Acórdão do Tribunal da Relação de Lisboa Acórdãos TRL Acórdão do Tribunal da Relação de Lisboa Processo: 0060331 Nº Convencional: JTRL00002048 Relator: JOAQUIM DIAS Descritores: PROVA PERICIAL ACESSÃO BOA FÉ AUTORIZAÇÃO CONTRATO DE SOCIEDADE NULIDADE DO CONTRATO Nº do Documento: RL199210130060331 Data do Acordão: 10/13/1992 Votação: UNANIMIDADE Referência de Publicação: BMJ N355 PAG373 Texto Integral: N Privacidade: 1 Meio Processual: APELAÇÃO. Decisão: CONFIRMADA A SENTENÇA. Área Temática: DIR PROC CIV. DIR CIV - TEORIA GERAL / DIR REAIS / DIR CONTRAT. Legislação Nacional: CPC67 ART568 ART572. CCIV66 ART980 N1 ART1340 ART1360 N1. Jurisprudência Nacional: AC STJ DE 1986/03/06 IN BMJ N355 PAG373. Sumário: - A formulação de quesitos, prevista no artigo 572 do Código de Processo Civil só tem lugar nos exames e vistorias, não nas avaliações.
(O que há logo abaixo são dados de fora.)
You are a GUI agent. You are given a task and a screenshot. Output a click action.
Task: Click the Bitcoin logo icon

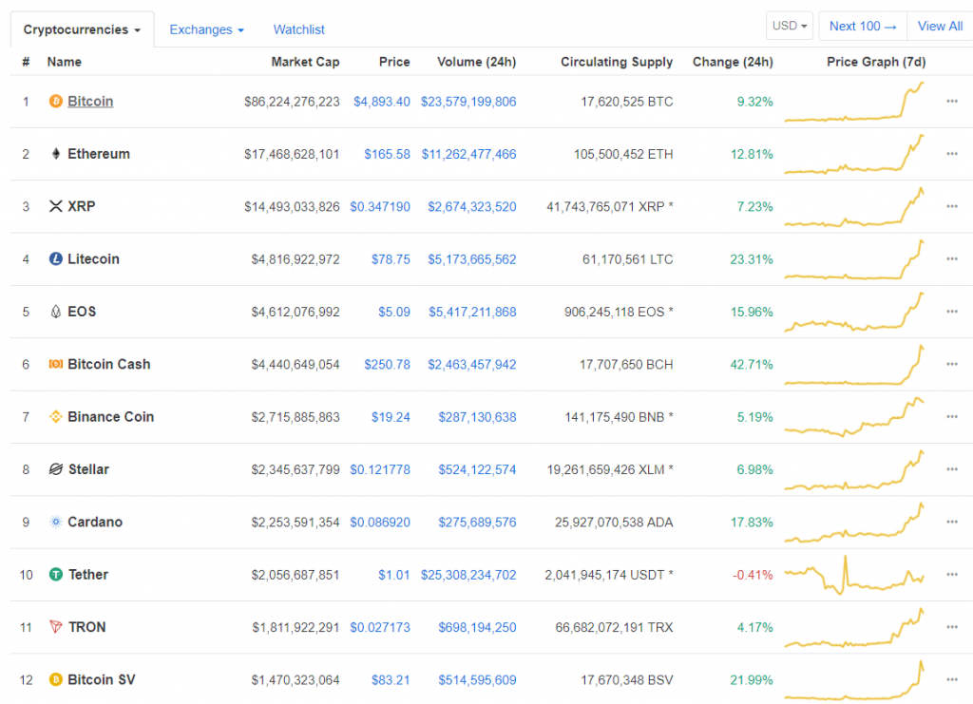tap(54, 101)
Aquele artigo está compreendido na subsecção II subordinada à epígrafe "exames e vistorias", enquanto a avaliação se encontra regulada na subsecção III, na qual se insere o artigo 605, segundo o qual os louvados fazem a avaliação em face da relação dos bens devidamente enumerados e descritos. II - Segundo o Acordão do Supremo Tribunal de Justiça, de 1986/03/06, in BMJ, n. 355, página 373, são elementos constitutivos da acessão industrial imobiliária (artigo 1340 do Código Civil):
- a)a construção de uma obra;
- b)a sua implantação em terreno alheio;
- c)a formação de um todo único entre o terreno e a obra;
- d)a boa fé na conduta do autor da obra. A inexistência de qualquer destes elementos acarreta a improcedência da acção. III - A boa fé, definida no artigo 1260, n. 1, do Código Civil como a ignorância de se lesar o interesse de outrem, verifica-se em uma de duas hipóteses (artigo 1340, n. 4);
- a)se o autor da obra desconhecia que o terreno era alheio;
- b)se a incorporação foi autorizada pelo dono do terreno. IV - Nem toda a autorização é susceptível de fundamentar a boa fé do autor da obra para efeitos de acessão industrial imobiliária. A autorização necessária há-de ser para o construtor efectuar uma obra sua, para si e como dono dela, de tal forma que, pela autorização, o construtor fique convencido de que os donos do terreno não se opõem à perda do seu direito de propriedade ao terreno em consequência da incorporação da obra e pelo mero pagamento do valor do terreno. V - O acordo referido compreende todos os elementos do contrato de sociedade (artigo 980 do Código Civil), pois o autor, na sua execução, contribuiu com bens e serviços (materiais de construção e trabalho), os réus contribuiram com bens (terreno e dinheiro), no exercício de uma actividade económica comum - a construção de um prédio -, a qual não era de mera fruição, mas sim de criação de riqueza, e a repartição dos lucros era efectuada com a atribuição da propriedade de cada um dos pisos a cada uma das partes. VI - Mas o contrato de sociedade não é real, translativo de direitos reais; por outro lado, está sujeito à forma exigida pela natureza dos bens com que os sócios entram para a sociedade: artigo 981, do Código Civil. Assim, existindo um terreno, o contrato para ser formalmente válido tinha de ser celebrado por escritura pública: artigo 89, alínea f),do Código do Notariado.